2. A client with stage 4 lung cancer receiving in-home hospice care expresses concerns about pain while the nurse is arranging for discharge. What action should the nurse take?
- A. Explain the potential respiratory issues associated with morphine use.
- B. Educate the family on assessing the effectiveness of analgesics.
- C. Suggest requesting a patient-controlled analgesic (PCA) pump from the healthcare provider.
- D. Provide the client with a schedule for around-the-clock prescribed analgesic use.
Correct answer: D
Rationale: In managing pain for a client with stage 4 lung cancer in hospice care, providing a schedule for around-the-clock prescribed analgesic use is essential. This approach ensures continuous pain control and helps prevent breakthrough pain. By having a consistent dosing schedule, the client can maintain a more stable level of pain relief, enhancing their comfort and quality of life during this critical time.
3. When performing sterile wound care in the acute care setting, the nurse obtains a bottle of normal saline from the bedside table that is labeled 'opened' and dated 48 hours prior to the current date. Which is the best action for the nurse to take?
- A. Use the normal saline solution once more and then discard.
- B. Obtain a new sterile syringe to draw up the labeled saline solution.
- C. Use the saline solution and then relabel the bottle with the current date.
- D. Discard the saline solution and obtain a new unopened bottle.
Correct answer: D
Rationale: When performing sterile wound care, it is essential to use only newly opened and unexpired solutions to maintain sterility and prevent infections. The normal saline solution obtained by the nurse is labeled 'opened' and dated 48 hours prior to the current date, making it no longer considered sterile. The best action for the nurse to take in this situation is to discard the saline solution and obtain a new unopened bottle to ensure the safety and effectiveness of wound care. Choices A, B, and C are incorrect because reusing an already opened and outdated solution or attempting to relabel it with a current date can compromise patient safety and increase the risk of infection.

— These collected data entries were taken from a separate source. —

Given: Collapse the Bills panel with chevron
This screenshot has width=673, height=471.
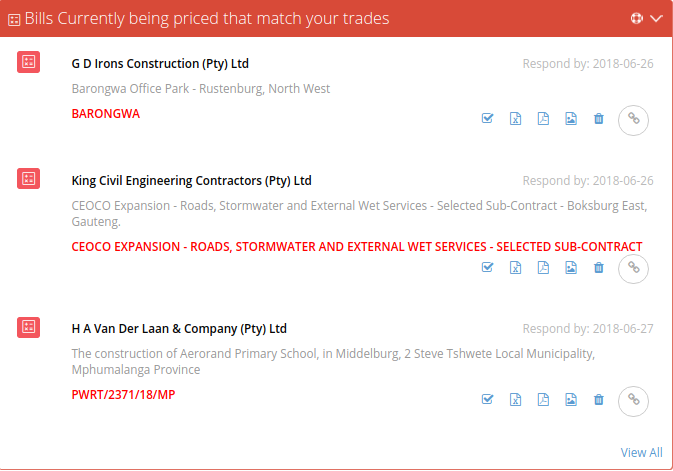Looking at the screenshot, I should coord(656,18).
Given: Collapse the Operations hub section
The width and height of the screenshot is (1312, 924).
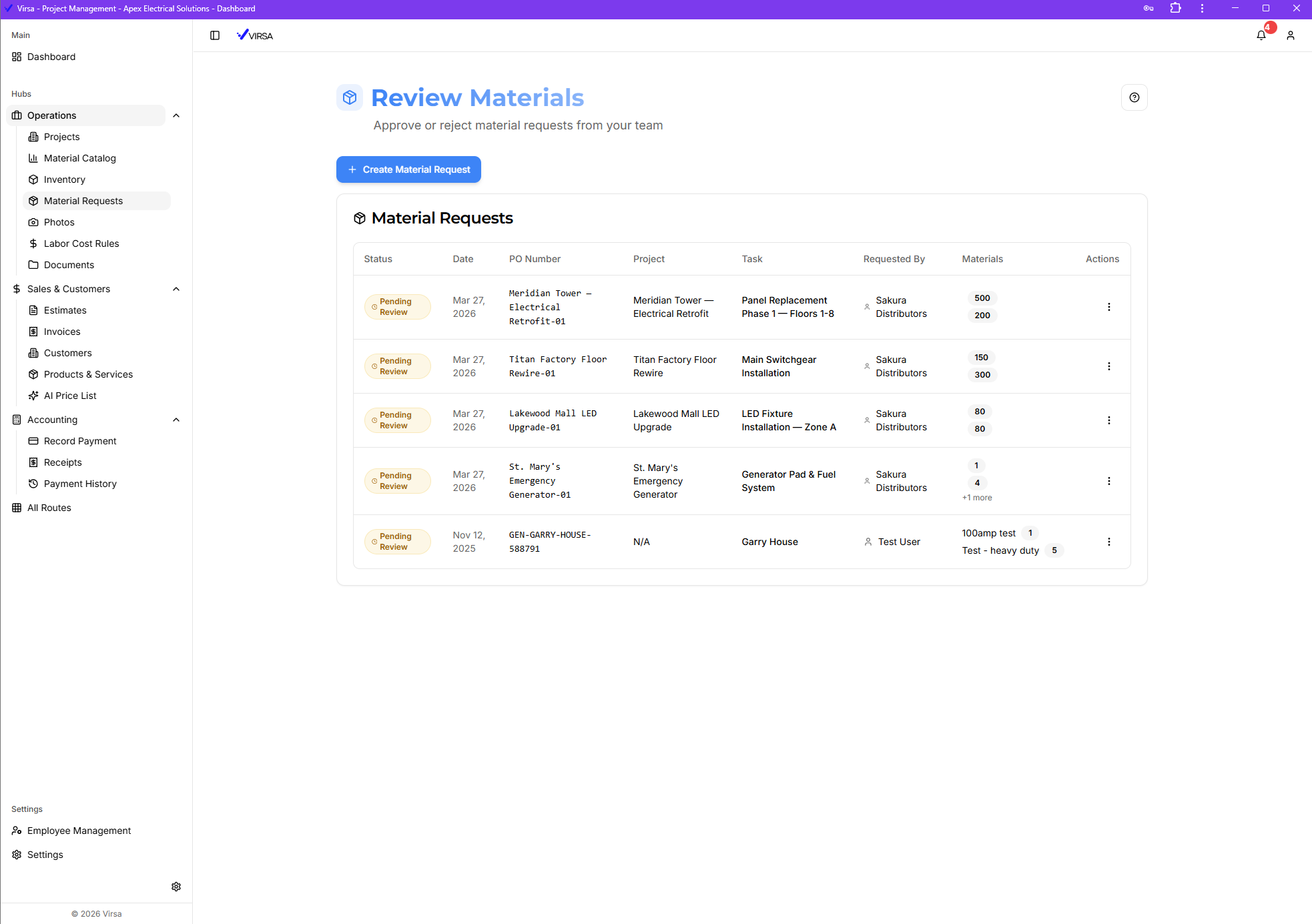Looking at the screenshot, I should 176,115.
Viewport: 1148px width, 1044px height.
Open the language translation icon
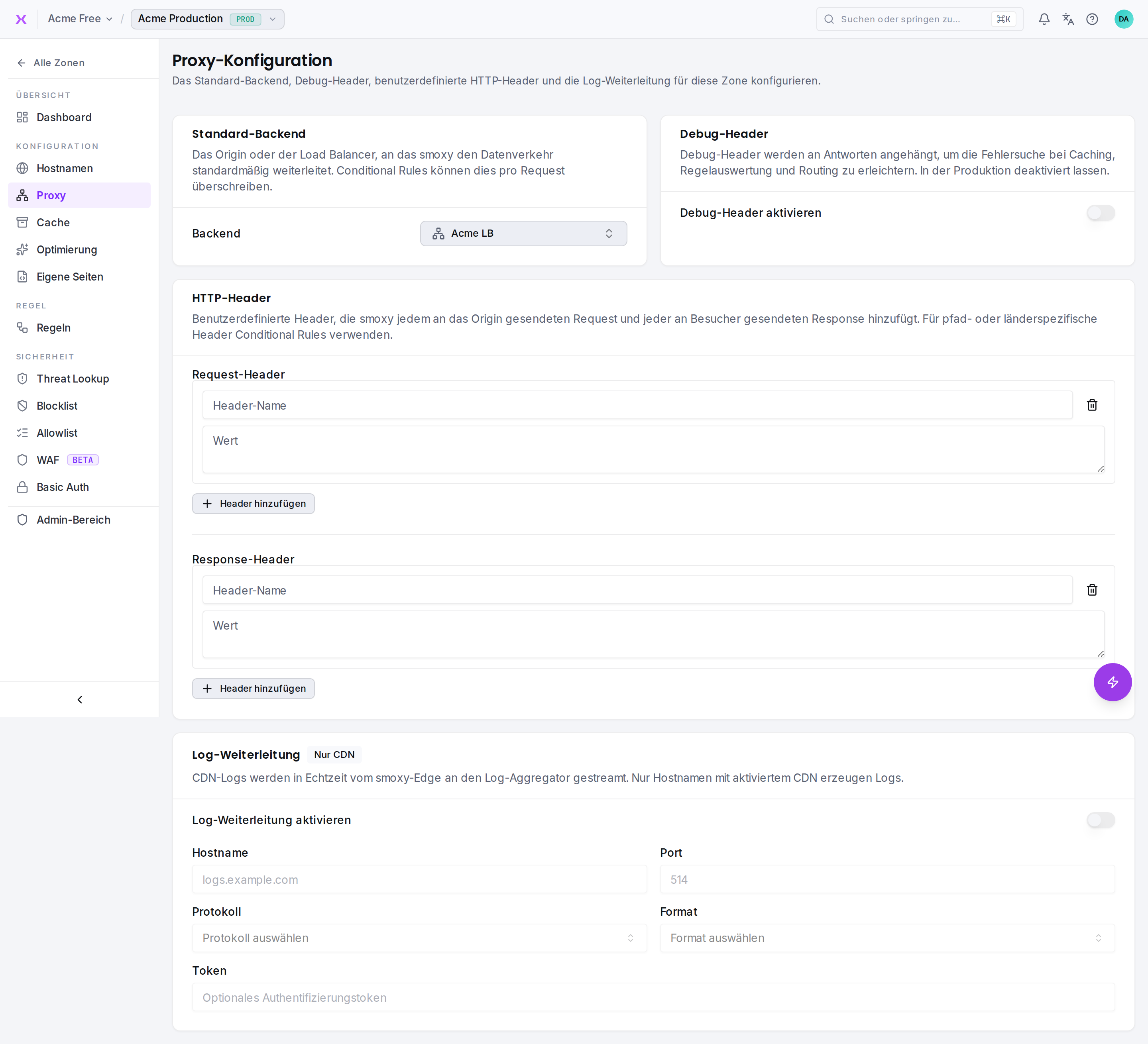pos(1068,20)
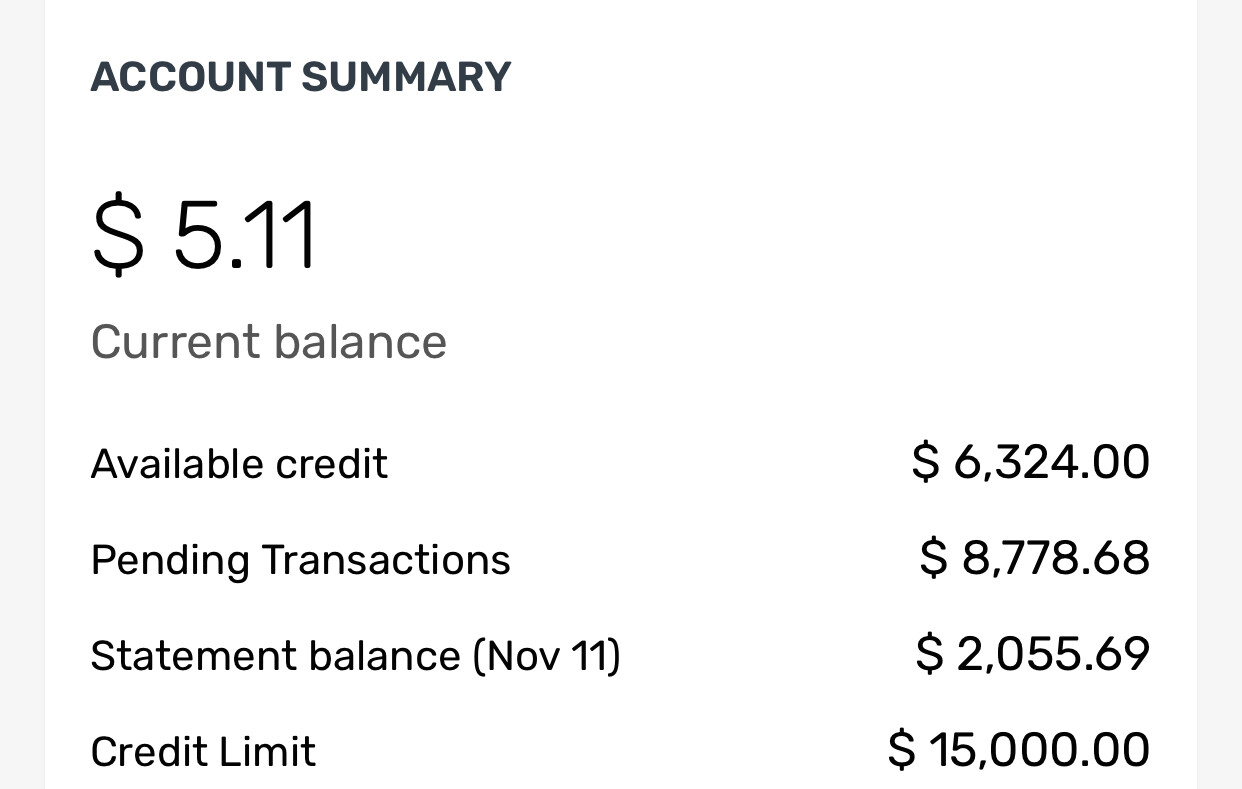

4. The client is being taught about the use of syringes and needles for home administration of medications. Which action by the client indicates an understanding of standard precautions?
- A. Remove needle before discarding used syringes
- B. Wear gloves to dispose of the needle and syringe
- C. Don a face mask before administering the medication
- D. Wash hands before handling the needle and syringe
Correct answer: D
Rationale: Washing hands before handling needles and syringes is a crucial aspect of standard precautions to prevent infections. This practice helps reduce the risk of transferring microorganisms from the hands to the syringes and needles, thus promoting safety during medication administration.

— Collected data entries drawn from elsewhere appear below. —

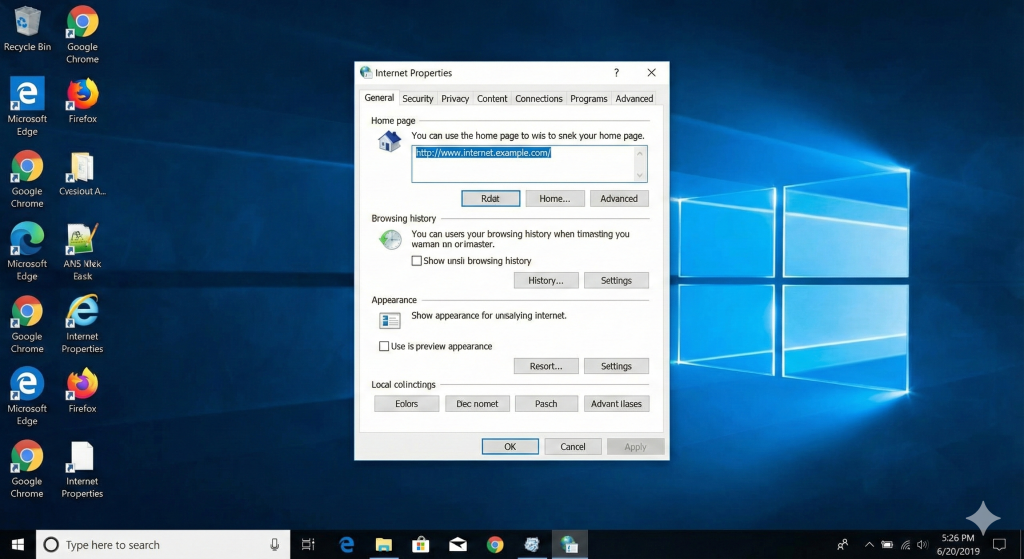Click the microphone icon in search box

point(274,544)
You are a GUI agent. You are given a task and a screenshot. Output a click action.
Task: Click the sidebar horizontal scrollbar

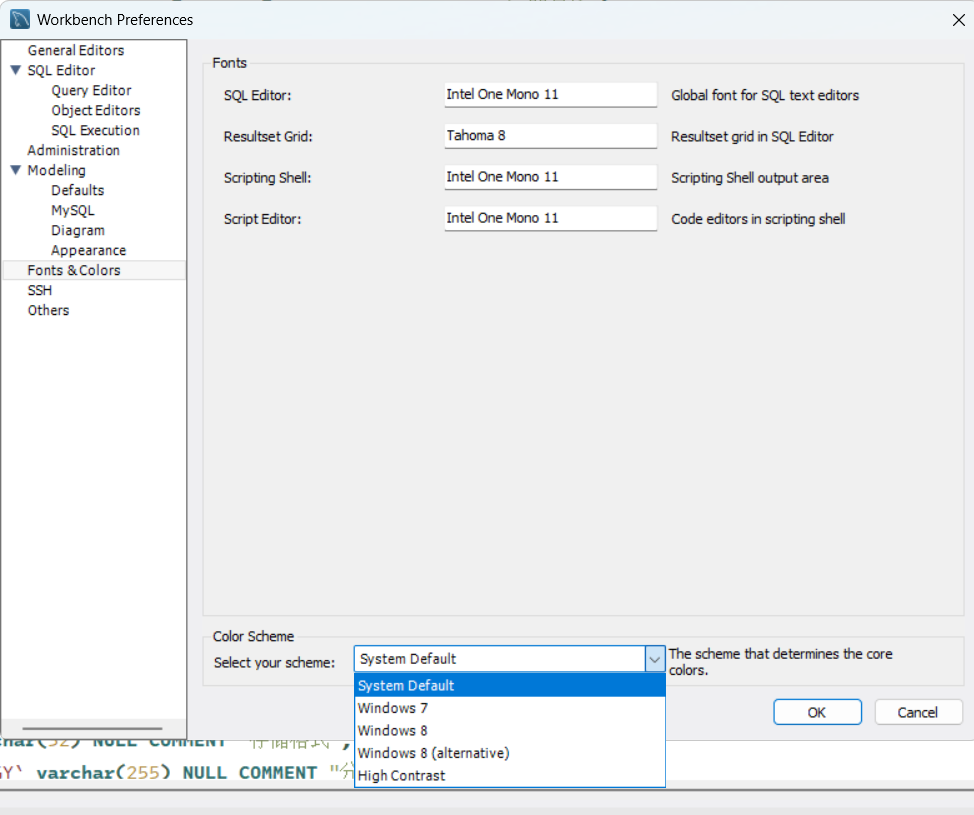click(92, 729)

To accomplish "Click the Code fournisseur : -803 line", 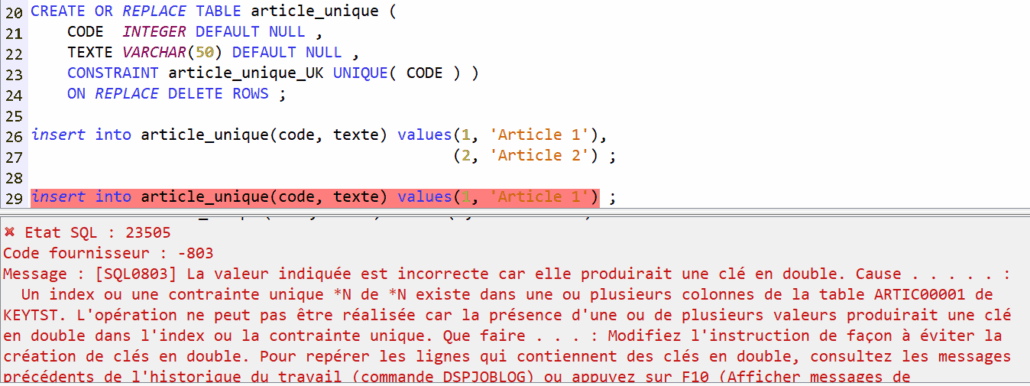I will (108, 253).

5. The healthcare provider obtains a BP reading of 100/88 in the right arm of a client whose blood pressure is typically 120/60 in the same arm. What action should the healthcare provider implement first?
- A. Use an electronic sphygmomanometer to take the BP every 30 minutes.

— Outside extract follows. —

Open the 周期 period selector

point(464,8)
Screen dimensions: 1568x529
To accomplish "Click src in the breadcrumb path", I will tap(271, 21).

- B. Retake the blood pressure in the same arm, deflating the cuff slowly.
- C. Ask another healthcare provider to recheck the blood pressure to compare results.
- D. Obtain another blood pressure cuff and retake the blood pressure.
Correct answer: B
Rationale: The healthcare provider should first retake the blood pressure in the right arm, deflating the cuff slowly, because a low systolic and high diastolic blood pressure measurement is often the result of deflating the cuff too rapidly. Taking the BP in the same arm ensures consistency and accuracy of the measurement.